Shan Dong Mei und Fujin sind jederzeit bereit, über ihr Einkommen Auskunft zu geben, doch wie sie sich bei den ungemein kargen Zuwendungen für Universitätsgelehrte einen zwei Jahresgehälter verschlingenden Einbauschrank in der neuen Wohnung, einen Computer und einen Scanner leisten können, darüber schweigen sie sich beharrlich lächelnd aus.

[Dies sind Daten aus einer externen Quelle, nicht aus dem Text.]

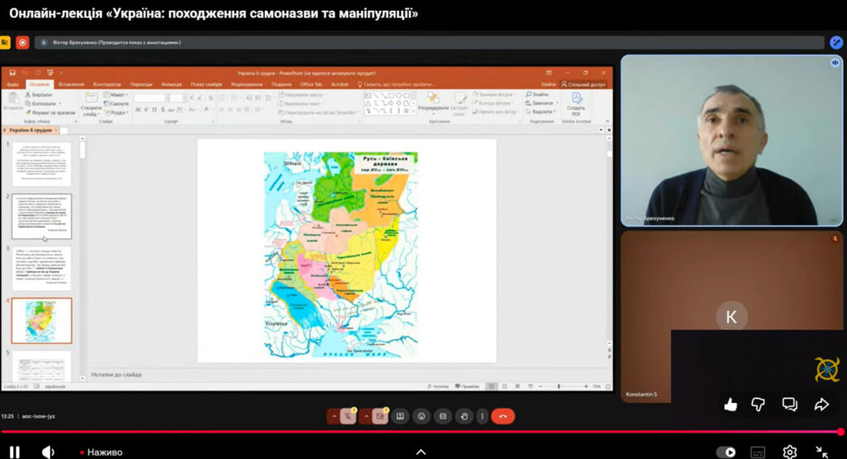Click the thumbs down dislike icon
The height and width of the screenshot is (459, 847).
click(759, 404)
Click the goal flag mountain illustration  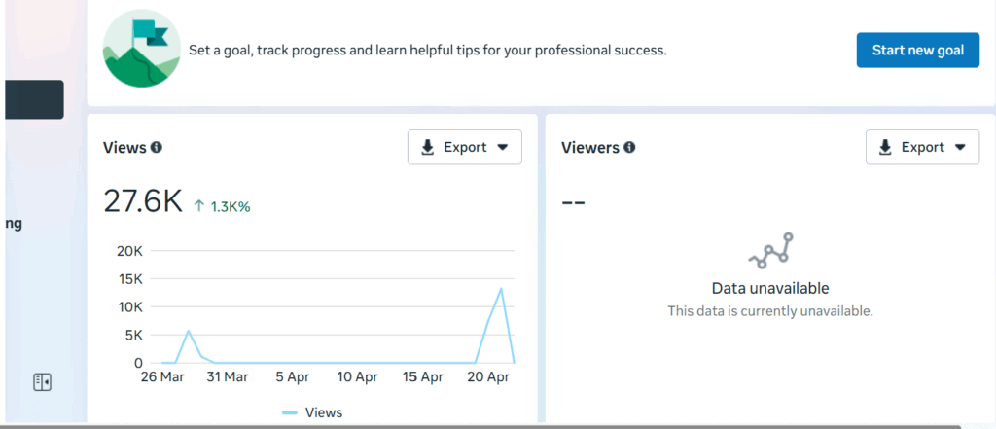pos(141,51)
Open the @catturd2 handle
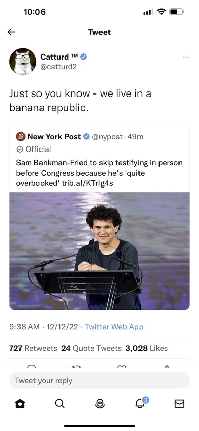The height and width of the screenshot is (431, 199). (58, 67)
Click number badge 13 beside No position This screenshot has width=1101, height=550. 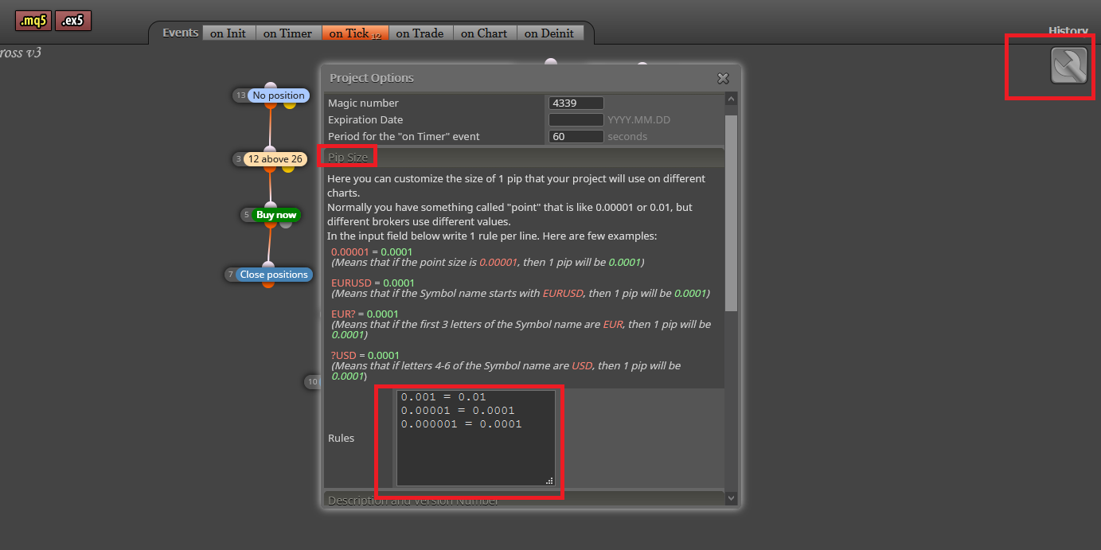pyautogui.click(x=240, y=96)
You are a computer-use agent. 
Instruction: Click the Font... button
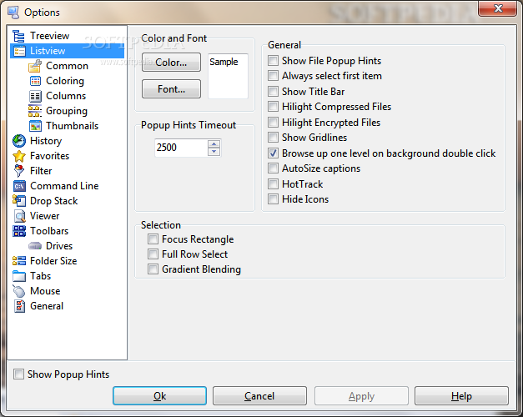pos(171,88)
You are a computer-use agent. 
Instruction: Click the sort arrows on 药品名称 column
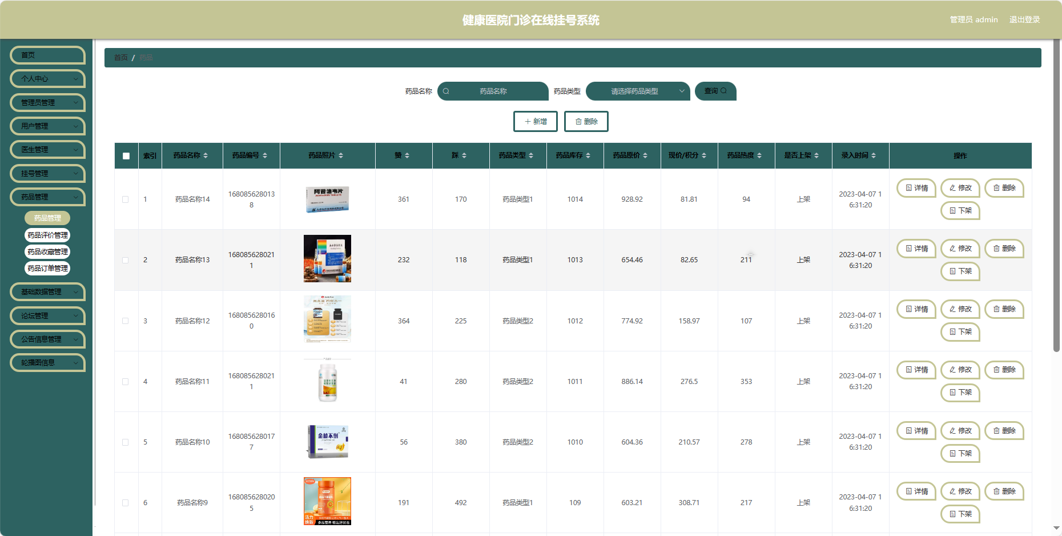click(x=206, y=155)
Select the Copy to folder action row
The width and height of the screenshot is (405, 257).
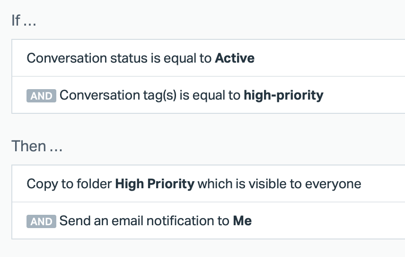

Wang hat die 999 Fragen in seinem Buch an sich selbst gestellt. Die letzten drei Fragen lauten: Warum haben Sie dieses Buch geschrieben? Welche Besonderheiten hat Ihr Buch? Wollen Sie noch etwas über Ihr Buch sagen? Da diese drei Fragen von entscheidender Bedeutung für das Verständnis seines Werkes sind, hier eine kurze Zusammenfassung:
Er habe dieses Buch geschrieben, antwortet Wang sich selbst, weil er sich über 30 Jahre mit dem Tourismus beschäftigt habe, Abteilungsleiter und Chafsekretär des Staatlichen Reisebüros gewesen sei und heute als PR-Abteilungsleiter und Direktor des Ausbildungszentrums von CITS, der größten Reisegesellschaft Chinas, arbeite – und schließlich und letztendlich, um den Wissensdurst der Touristen zu stillen.
Sein Buch sei ein „wertvolles Nachschlagewerk über den chinesischen Tourismus“, da es über Städte und Sehenswürdigkeiten informiere, es sei informativ, da es auch die chinesische Küche vorstelle, und es sei sehr praktisch, da es 999 Fragen und die Antworten enthalte.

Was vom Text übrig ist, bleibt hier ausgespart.